*Exercise instructions:*
1 > Answer these questions about the Haiti blog post.
(a) How many children need a Christmas gift?
(b) With whom can donations be dropped off?
(c) What happens to food you do not eat?
2 > Carry on writing the Haiti blog post from the point at which it stops.

[start Selected extract]

Tuesday, November 24, 2015

How to properly feed you children...in Haiti.

So before I begin I just want to fill you in on the Christmas things for the CHOAIDS kids situation.
It is way easier for me to just buy the gifts down here, rather than hauling them all back from the states with me. So I had an idea: There are 23 kids, each needs a gift. What is we did a sort of sponsor program? Anyone who is interested could donate however much they feel is best for one child. Then you don't feel like you have to empty your pockets, you know? I could write about the gifts I got and maybe make you feel more involved? I can't really get bios of all the kids, but if you're curious, check out our website: CHOAIDS Haiti. That's all you have to google. You could drop the money by my mom and she will deposit into my account dedicated to the volunteer work I am doing on this trip. I do that because I do not want anyone to feel that I am spending their money on things for myself. I assure you that I would never EVER spend any donations on anything except for the kids. I hope that goes without saying. Obviously you can donate to sponsor more than one child if you want, totally up to you. If we don't get them all of them covered I'll just cover it.
So anyway, I just wanted to put that out there. Any donations help, I've got 23 kids to shop for. I'll talk to them about their interests but obviously I'm not going to do anything extravagant, present wise.
Okay, I'll tell a story now.
In Haiti, for families with limited means, food is very expensive. No matter how frugal you are. So when you are presented with food you eat it all. If you don't eat it, someone else will. DO NOT WASTE FOOD.

[end Selected extract]
[start Rows]

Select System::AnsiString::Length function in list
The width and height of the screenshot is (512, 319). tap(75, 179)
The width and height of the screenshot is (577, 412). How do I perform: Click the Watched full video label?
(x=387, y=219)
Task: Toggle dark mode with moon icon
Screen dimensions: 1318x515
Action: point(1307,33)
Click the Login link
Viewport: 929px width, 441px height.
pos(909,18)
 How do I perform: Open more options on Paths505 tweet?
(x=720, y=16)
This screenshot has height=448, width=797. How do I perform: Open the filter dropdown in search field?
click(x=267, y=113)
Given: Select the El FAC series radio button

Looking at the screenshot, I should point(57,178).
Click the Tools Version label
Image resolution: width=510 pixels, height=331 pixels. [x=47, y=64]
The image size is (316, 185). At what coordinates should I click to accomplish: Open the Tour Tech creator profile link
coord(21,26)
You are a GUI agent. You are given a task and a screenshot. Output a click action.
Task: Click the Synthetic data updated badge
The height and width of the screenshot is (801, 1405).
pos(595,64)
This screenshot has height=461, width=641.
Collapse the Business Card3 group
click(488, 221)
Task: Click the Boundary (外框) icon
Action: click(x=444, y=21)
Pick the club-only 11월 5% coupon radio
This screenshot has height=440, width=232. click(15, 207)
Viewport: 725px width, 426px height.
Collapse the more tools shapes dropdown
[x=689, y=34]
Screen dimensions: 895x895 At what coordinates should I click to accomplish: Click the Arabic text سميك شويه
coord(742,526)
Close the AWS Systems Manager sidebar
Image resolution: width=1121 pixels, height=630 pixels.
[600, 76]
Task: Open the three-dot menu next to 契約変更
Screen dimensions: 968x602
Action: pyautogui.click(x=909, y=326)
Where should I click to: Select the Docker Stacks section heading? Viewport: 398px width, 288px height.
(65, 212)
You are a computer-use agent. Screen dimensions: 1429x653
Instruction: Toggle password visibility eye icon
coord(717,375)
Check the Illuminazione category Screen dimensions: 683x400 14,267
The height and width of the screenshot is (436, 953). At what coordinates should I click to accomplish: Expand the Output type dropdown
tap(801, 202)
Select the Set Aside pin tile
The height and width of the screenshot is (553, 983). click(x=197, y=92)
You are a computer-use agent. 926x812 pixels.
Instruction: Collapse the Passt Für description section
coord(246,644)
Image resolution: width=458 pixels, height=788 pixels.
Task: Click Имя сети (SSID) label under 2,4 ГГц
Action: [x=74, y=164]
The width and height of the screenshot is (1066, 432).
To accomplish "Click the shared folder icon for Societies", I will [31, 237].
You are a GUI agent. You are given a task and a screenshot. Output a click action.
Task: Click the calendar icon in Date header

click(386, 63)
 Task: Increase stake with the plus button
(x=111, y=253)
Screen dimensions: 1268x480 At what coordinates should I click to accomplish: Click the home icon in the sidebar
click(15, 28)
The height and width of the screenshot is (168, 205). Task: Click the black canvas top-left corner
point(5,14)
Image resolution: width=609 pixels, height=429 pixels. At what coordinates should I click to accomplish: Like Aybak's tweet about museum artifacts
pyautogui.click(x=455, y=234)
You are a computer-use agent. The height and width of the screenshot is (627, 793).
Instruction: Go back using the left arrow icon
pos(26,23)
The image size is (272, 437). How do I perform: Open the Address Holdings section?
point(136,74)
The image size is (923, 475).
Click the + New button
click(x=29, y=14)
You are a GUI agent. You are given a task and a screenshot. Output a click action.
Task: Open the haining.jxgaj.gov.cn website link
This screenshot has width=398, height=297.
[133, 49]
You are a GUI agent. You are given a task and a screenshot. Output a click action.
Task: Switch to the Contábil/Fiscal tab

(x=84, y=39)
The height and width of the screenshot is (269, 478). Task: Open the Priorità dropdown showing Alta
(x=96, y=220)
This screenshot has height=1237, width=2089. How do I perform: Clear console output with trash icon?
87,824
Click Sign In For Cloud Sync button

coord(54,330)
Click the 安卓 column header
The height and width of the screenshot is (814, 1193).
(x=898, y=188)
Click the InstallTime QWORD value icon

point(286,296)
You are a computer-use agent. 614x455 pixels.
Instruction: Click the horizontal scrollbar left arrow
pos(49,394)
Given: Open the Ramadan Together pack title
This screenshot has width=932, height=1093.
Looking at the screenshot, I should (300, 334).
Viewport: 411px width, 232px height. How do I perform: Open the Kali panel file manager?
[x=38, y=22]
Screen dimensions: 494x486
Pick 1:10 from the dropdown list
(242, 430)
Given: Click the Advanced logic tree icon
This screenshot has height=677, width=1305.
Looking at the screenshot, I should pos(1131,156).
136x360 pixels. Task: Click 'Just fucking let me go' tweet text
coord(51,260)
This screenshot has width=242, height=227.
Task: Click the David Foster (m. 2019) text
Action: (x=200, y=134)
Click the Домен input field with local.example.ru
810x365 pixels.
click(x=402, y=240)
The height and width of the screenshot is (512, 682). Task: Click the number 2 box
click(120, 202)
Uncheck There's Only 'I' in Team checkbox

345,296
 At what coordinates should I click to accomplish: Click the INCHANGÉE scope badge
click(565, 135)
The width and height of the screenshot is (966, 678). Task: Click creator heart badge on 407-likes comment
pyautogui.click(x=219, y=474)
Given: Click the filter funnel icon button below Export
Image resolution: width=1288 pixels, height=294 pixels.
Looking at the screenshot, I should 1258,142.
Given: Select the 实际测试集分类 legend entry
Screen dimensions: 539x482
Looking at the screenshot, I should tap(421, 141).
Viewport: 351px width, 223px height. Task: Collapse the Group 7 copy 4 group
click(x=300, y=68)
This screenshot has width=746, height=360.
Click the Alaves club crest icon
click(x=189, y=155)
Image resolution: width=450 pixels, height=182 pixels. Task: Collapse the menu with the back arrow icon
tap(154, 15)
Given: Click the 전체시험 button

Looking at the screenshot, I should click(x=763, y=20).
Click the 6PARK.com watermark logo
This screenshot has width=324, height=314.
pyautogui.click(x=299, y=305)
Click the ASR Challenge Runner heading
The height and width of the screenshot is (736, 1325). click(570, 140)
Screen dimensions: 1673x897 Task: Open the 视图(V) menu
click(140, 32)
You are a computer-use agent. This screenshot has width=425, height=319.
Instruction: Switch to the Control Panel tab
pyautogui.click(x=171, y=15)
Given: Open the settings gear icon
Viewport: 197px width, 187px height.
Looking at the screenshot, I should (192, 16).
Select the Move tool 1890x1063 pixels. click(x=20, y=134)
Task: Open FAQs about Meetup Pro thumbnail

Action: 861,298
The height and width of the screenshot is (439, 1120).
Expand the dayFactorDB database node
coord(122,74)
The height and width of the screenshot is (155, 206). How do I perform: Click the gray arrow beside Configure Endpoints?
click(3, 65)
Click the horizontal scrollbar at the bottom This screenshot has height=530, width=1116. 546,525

[end Rows]

*Responses per task:*
1 >
(a) 23 children.
(b) The writer's mom.
(c) Someone else will eat it.

2 >
This goes for kids more than anyone. Don't ever let a child go hungry if you can help it.
One day I walk out of the house to a very interesting sight. Gabrielle had Kerry laying across her lap on his back. The child is screaming as she is virtually waterboarding him with porridge. As she shoves another spoonful into his already full mouth she explains to me that she made the mush, and then he didn't want to eat. So she had no choice. "When your child don't want to eat, you do this." She gestured with the spoon at Kerry. Soon Filo and I were both watching, all of us laughing, them at how ridiculous they thought the child was being, and me in pure shock at the entire situation.
"Sadie, when you have baby you can bring him here and we will help teach you how to make him eat."
And I'm thinking "....Hmm....".
After a few days I became desensitized to this. After all, it is their child, their culture, and I came here to fully embrace Haiti, however different the culture may be.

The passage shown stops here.